Rooney Mara, qui n'était pas présente à la cérémonie, campe dans Carol le personnage d'une toute jeune vendeuse qui va se laisser séduire par une femme bourgeoise à la beauté fatale.

Prix du scénario: Michel Franco pour

Le prix du meilleur scénario est allé au réalisateur mexicain Michel Franco pour son film Chronic qui fait le portrait d'un infirmier totalement dévoué à l'accompagnement de patients en fin de vie.

"Je remercie tous les Mexicains qui m'ont accompagné dans cette aventure. J'espère revenir et je me remettrai à l'écriture bientôt", a déclaré Michel Franco sur scène.

Le Grand Prix:

Le Grand prix est revenu au film Le Fils de Saul du Hongrois Laszlo Nemes, film choc sur la Shoah.

Cette oeuvre, qui raconte l'histoire d'un déporté juif forcé de travailler dans les chambres à gaz à Auschwitz, a impressionné par sa mise en scène radicale.
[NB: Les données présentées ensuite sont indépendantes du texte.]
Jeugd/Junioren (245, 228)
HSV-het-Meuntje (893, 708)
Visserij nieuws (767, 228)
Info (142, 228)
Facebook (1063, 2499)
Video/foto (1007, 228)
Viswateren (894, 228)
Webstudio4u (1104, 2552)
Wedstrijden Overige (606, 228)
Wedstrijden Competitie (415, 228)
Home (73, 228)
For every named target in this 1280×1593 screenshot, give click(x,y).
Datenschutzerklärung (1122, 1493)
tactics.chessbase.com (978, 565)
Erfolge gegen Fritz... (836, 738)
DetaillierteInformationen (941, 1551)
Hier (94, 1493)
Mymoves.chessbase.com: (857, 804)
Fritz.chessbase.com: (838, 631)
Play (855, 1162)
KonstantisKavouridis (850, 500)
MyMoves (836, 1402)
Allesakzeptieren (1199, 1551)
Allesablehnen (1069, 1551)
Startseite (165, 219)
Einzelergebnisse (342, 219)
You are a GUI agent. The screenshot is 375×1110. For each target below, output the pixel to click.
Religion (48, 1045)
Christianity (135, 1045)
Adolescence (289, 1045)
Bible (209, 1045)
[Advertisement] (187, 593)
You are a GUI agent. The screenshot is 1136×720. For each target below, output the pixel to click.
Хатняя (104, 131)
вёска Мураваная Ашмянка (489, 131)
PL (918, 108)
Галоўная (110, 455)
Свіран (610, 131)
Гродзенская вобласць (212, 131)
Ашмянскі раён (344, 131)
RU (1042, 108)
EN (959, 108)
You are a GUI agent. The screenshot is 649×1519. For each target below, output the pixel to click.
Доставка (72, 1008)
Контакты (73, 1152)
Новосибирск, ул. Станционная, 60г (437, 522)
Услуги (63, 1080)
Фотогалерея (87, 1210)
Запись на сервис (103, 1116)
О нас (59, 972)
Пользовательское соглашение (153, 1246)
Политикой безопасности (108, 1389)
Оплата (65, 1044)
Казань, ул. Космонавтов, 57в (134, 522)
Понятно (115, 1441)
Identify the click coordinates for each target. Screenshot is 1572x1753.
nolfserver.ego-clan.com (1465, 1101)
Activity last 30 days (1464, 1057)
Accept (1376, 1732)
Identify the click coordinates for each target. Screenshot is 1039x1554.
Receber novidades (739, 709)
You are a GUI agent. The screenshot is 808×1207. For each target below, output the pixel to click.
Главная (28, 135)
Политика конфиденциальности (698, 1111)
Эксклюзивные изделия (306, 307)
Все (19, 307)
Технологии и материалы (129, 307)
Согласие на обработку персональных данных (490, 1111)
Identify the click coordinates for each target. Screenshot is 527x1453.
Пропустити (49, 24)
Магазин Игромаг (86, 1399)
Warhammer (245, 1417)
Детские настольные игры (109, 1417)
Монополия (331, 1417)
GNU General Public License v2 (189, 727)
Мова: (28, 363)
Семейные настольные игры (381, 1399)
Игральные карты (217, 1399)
Il restitue l'horreur de la Shoah sans presque jamais montrer les victimes, par le hors champ et les bruits. "Ce continent est encore hanté par le sujet", a commenté le réalisateur en recevant son prix.

Le Prix de la mise en scène:

Le prix de la mise en scène est revenu au cinéaste taïwanais Hou Hsiao-Hsien pour The Assassin, histoire d'une justicière dans la Chine du IXe siècle, à l'esthétique ciselée.

Le Prix du jury:

Le prix du Jury a été attribué au Grec Yorgos Lanthimos pour The Lobster, fable grinçante et dérangeante sur la solitude, le couple et l'amour.

La Caméra d'or du premier film:

La Caméra d'or du Festival a été attribuée au Colombien César Augusto Acevedo pour La Tierra y la sombra, film consacré à la vie des paysans colombiens. "Je dédie ce prix à tous les paysans de mon pays qui sont de véritables héros et je veux leur dire qu'ils ne sont pas seuls", a déclaré César Augusto Acevedo.

Présenté à la sélection parallèle Semaine de la critique, La Tierra y la Sombra met en scène un vieux paysan qui revient au pays pour se porter au chevet de son fils malade.

La Palme d'or du court métrage:

La Palme d'or des courts métrages du Festival de Cannes a été attribuée à Waves'98, du metteur en scène libanais Ely Dagher. Ce film d'animation en arabe de 15 minutes raconte les errances d'Omar dans une banlieue isolée de Beyrouth.

"Immergé dans un monde familier mais étranger à sa réalité, il se retrouve en lutte pour sauvegarder ses attaches", indique le synopsis du film.